Today we take apps for granted, but when the first iPhone came out, you couldn’t add one. You were stuck with however Apple defined the needs of a user. Yet today, due to pressure from consumers and the industry, you no longer are just the user of your phone. You are an orchestrator of your mobile experience. Change the background, add solitaire, change the name…you are in charge – so long as you have the knowledge to add apps and such.
Now, how much control does your patient really have in their treatment? Yes, they ultimately have a stated or unstated veto to treatment (explicitly through consent, but also in their behavior, like taking or not taking prescribed drugs). But what else can they contribute to treatment? Does their medical record include not only your notes, but the notes/journal of the patient? Does the chart data come only from the medical instruments at your practice, or does it include the data from the pedometer I’m wearing on my wrist? Does it also include data from my other doctors?
Patient-centered is a great ideal, and has a good amount of evidence of effectiveness. However, the focus needs to not only be on informing the patient, but including the patient. Not only on coordinating treatment with other providers, but with caregivers and patient advocates. I know that sounds both time consuming and only really effective with a sub-set of your patients (those willing and able enough to intelligently add to care), but this is where technology can be helpful.

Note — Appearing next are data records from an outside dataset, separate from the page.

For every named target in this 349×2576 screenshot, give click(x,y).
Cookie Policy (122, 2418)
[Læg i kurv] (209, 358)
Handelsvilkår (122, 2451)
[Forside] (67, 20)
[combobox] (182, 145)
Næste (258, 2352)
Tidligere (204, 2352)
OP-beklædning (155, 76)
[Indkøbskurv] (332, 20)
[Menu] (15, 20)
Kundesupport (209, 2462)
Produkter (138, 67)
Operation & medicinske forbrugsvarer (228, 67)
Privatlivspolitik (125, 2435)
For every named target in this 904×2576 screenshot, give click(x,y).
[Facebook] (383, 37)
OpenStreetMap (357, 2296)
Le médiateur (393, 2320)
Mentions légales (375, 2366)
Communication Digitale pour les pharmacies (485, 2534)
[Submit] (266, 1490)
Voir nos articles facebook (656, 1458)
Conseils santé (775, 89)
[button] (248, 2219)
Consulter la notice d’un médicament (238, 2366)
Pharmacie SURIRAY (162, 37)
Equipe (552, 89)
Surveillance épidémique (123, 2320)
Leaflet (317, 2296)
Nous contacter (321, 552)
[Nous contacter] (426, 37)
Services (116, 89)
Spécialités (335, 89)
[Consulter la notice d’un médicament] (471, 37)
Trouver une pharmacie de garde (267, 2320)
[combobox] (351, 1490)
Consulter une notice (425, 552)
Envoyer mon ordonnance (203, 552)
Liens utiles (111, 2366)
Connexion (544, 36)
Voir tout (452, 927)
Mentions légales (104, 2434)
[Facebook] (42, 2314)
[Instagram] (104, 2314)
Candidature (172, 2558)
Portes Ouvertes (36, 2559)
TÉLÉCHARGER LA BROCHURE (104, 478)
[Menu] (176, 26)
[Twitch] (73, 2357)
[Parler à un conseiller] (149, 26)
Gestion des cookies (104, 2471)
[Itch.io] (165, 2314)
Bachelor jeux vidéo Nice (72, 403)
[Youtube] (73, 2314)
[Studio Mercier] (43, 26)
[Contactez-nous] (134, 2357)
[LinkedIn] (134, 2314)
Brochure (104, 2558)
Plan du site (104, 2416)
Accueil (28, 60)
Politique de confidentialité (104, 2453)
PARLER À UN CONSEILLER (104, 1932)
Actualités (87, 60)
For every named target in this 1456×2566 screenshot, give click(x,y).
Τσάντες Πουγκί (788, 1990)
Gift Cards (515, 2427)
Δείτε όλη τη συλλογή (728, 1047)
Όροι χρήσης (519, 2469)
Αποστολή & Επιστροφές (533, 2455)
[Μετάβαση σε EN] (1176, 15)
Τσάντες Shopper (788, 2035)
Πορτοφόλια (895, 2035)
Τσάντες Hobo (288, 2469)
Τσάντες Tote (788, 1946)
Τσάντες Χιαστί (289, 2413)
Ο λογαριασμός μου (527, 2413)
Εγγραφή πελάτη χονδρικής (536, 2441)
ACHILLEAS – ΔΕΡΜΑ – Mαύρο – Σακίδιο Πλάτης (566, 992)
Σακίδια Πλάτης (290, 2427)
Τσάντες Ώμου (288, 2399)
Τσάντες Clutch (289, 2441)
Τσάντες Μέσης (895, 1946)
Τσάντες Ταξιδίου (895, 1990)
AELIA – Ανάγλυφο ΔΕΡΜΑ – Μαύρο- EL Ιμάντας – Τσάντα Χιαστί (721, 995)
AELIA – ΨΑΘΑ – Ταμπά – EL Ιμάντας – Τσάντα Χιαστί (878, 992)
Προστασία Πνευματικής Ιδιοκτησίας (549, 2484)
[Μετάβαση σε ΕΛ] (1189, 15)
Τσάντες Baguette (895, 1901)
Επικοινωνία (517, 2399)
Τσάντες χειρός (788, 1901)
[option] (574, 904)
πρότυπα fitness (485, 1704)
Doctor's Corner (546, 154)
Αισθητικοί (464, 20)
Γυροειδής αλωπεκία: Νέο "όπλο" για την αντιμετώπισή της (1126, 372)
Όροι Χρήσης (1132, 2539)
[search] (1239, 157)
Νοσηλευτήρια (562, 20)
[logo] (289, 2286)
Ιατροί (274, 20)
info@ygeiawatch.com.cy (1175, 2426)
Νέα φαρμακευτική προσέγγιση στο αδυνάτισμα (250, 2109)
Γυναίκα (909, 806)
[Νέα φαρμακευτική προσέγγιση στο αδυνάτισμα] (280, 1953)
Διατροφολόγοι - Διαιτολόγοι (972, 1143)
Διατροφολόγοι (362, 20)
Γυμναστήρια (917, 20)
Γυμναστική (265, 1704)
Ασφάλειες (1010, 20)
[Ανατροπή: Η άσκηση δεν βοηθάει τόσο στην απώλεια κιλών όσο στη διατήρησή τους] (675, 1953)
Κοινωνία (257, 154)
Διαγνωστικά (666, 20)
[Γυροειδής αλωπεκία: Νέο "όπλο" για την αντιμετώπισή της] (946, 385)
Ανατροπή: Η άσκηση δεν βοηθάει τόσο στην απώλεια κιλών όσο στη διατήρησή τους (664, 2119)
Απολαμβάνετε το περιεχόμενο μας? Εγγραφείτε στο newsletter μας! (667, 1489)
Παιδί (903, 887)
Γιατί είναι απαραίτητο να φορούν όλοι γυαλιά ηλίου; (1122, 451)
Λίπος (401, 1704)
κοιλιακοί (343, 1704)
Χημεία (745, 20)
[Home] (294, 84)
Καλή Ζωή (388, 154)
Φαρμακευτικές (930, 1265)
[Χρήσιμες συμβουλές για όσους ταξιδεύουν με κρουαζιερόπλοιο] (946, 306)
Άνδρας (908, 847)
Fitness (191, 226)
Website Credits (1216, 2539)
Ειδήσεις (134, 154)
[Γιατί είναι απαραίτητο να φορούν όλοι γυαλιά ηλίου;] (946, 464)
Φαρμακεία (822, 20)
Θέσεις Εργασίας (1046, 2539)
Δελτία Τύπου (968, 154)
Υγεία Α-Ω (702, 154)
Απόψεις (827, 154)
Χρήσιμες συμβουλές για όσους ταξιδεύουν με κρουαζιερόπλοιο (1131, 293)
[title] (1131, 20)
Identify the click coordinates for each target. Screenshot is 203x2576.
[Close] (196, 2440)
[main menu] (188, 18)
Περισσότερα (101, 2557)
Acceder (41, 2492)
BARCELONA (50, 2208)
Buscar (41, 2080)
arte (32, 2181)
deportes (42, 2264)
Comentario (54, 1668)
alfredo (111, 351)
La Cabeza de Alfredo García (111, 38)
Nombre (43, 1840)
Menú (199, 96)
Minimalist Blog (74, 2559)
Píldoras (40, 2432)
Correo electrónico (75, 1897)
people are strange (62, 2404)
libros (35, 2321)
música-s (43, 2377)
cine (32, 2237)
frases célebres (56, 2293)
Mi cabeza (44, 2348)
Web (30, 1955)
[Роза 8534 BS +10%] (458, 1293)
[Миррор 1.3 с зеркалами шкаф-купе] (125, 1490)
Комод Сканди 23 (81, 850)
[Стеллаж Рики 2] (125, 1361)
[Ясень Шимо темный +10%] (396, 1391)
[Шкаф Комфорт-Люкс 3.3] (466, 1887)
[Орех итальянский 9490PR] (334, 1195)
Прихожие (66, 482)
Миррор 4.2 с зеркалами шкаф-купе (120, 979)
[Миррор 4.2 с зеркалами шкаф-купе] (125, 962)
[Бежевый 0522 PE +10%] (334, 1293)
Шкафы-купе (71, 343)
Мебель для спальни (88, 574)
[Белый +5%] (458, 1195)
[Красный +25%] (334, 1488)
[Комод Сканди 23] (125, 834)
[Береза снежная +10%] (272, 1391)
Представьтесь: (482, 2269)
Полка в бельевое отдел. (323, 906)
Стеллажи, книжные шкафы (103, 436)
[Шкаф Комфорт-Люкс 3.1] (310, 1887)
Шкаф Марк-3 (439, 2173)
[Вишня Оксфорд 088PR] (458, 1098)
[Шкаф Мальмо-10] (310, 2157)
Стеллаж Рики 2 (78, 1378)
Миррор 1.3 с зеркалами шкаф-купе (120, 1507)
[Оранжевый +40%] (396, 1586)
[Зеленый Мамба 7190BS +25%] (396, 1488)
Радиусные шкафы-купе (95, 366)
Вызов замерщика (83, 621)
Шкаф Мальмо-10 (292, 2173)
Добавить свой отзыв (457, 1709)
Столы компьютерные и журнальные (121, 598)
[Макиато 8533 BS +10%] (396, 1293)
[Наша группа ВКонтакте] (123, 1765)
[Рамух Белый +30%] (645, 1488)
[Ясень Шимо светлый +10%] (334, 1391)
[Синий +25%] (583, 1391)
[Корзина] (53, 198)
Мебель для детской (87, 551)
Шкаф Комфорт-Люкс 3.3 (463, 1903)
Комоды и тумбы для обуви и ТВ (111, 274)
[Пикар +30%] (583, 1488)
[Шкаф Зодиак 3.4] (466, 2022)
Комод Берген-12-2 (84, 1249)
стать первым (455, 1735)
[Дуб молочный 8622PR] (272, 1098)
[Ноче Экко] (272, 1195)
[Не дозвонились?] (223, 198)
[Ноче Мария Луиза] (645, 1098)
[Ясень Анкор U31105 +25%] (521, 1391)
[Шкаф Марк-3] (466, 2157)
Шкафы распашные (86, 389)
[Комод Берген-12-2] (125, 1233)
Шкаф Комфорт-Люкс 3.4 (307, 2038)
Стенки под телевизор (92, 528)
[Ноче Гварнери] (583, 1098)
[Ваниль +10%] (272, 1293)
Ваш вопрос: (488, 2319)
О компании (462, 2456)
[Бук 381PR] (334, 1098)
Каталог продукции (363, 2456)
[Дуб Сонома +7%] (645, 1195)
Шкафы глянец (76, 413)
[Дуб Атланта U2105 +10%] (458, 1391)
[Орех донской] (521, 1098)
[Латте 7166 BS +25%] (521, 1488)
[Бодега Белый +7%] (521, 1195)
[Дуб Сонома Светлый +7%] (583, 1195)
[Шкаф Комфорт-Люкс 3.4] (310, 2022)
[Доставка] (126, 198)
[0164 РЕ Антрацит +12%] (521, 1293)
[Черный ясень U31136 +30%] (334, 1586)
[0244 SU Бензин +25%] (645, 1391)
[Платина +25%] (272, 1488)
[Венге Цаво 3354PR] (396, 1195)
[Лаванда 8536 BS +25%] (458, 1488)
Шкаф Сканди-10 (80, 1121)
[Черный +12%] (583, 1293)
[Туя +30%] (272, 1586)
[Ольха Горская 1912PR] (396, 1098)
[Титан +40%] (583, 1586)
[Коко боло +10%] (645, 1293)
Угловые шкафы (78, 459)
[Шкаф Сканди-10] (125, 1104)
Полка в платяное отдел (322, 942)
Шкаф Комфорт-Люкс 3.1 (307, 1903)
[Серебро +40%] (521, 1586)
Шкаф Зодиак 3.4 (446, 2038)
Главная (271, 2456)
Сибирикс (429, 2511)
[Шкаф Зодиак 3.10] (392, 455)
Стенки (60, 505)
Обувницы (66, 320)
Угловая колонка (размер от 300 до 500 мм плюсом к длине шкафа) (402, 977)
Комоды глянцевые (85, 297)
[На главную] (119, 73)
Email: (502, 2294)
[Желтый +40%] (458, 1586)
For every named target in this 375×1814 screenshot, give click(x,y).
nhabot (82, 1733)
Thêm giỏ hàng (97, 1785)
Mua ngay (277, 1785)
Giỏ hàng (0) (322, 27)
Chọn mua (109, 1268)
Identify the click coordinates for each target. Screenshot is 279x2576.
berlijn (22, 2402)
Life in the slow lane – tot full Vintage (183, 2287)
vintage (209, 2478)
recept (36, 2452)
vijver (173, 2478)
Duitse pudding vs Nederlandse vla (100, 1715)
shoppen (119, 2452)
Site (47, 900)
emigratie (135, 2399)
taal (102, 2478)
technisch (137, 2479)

Rather than laboring over medical records systems that document a patient, what about medical problem-solving systems that allow collaboration and interaction. Yes I can go into “My Chart” through an app and see my test results, or send in a question, but it is really just a read-only history of how I was doing. Where’s my treatment plan? Does everyone have access to apps? No. Does everyone have the ability to fully learn or understand their conditions? No. But many people are willing and able to take true ownership of their health. To be truly patient-centered is not a hand-waving exercise to inclusion through informing, but in true participation and a dedication to teaching patients, not just treating them.